Page and screen pointing data
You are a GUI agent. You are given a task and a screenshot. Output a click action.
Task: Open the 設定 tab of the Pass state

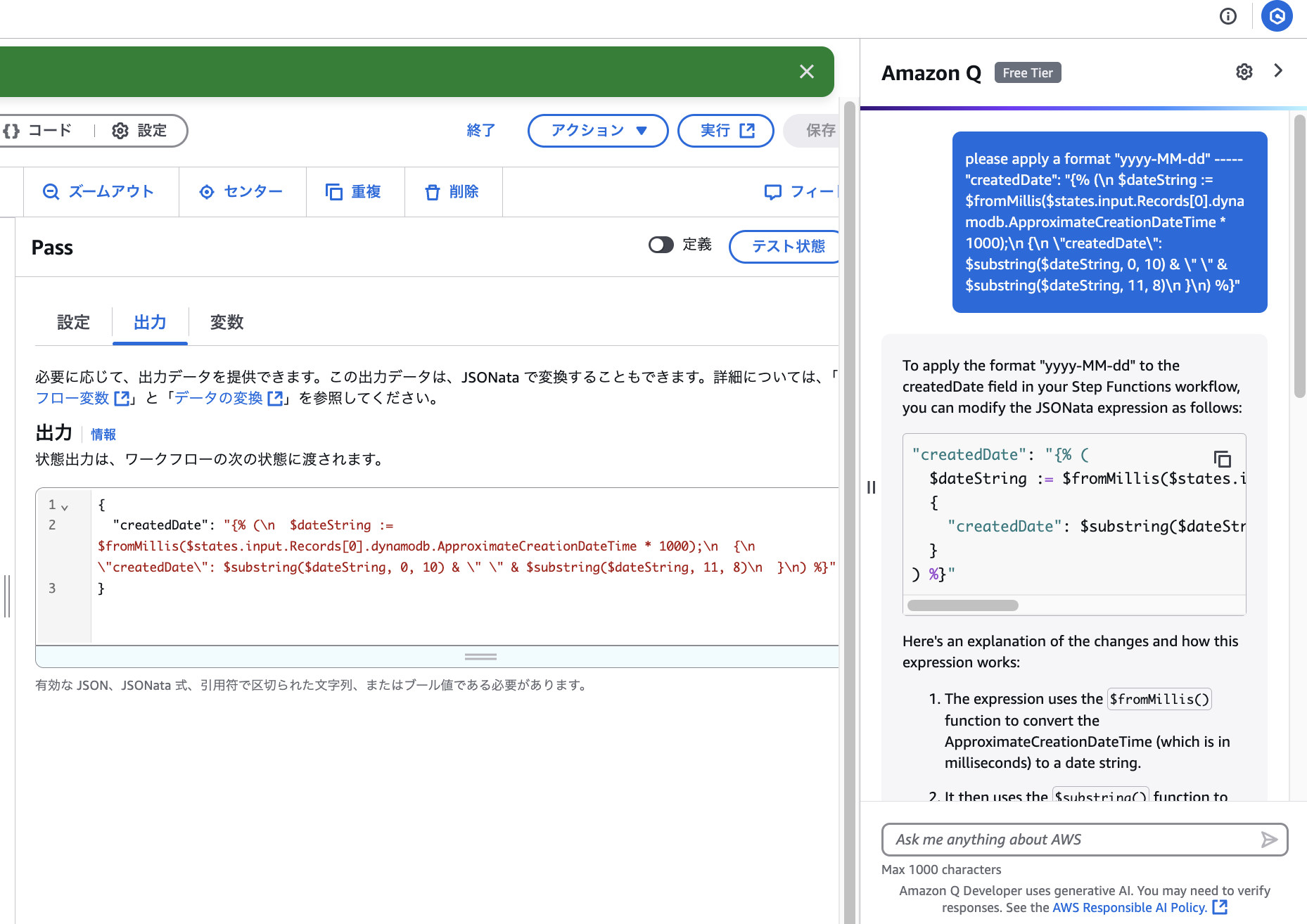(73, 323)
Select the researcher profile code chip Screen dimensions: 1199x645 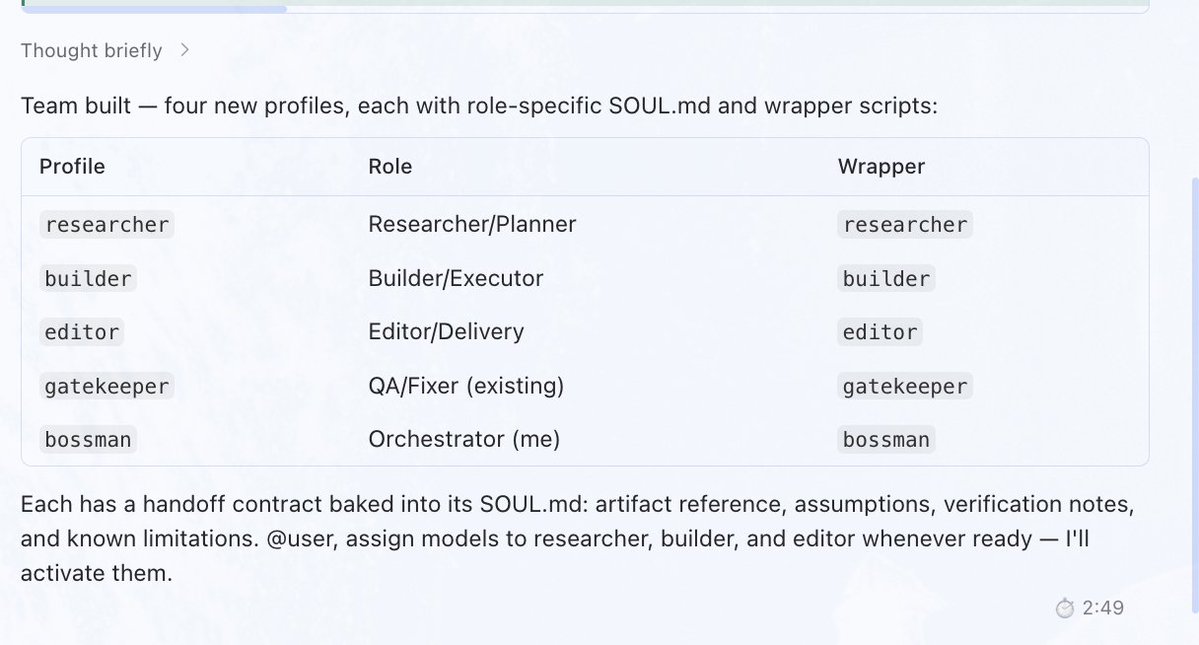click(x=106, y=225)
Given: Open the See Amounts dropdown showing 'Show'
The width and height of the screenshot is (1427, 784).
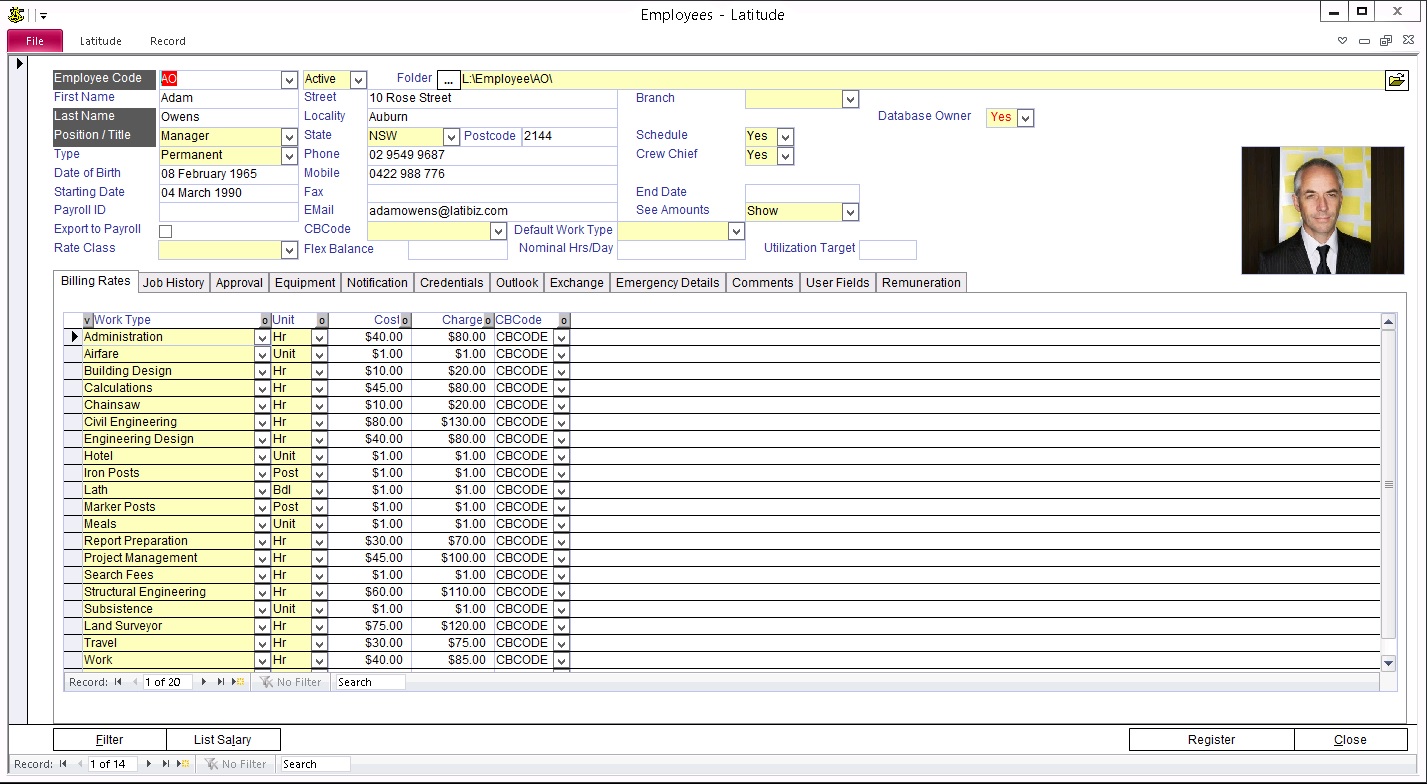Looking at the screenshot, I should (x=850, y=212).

▶ WORK TO DO
Switch "dropdown" to "menu" in the items from the line containing "Given: Open the" through the end of the records, inclusive, and reproduce only those lines with everything else unchanged. Leave the pictures out of your answer.

▶ SOLUTION TO THIS EXERCISE
Given: Open the See Amounts menu showing 'Show'
The width and height of the screenshot is (1427, 784).
Looking at the screenshot, I should (x=850, y=212).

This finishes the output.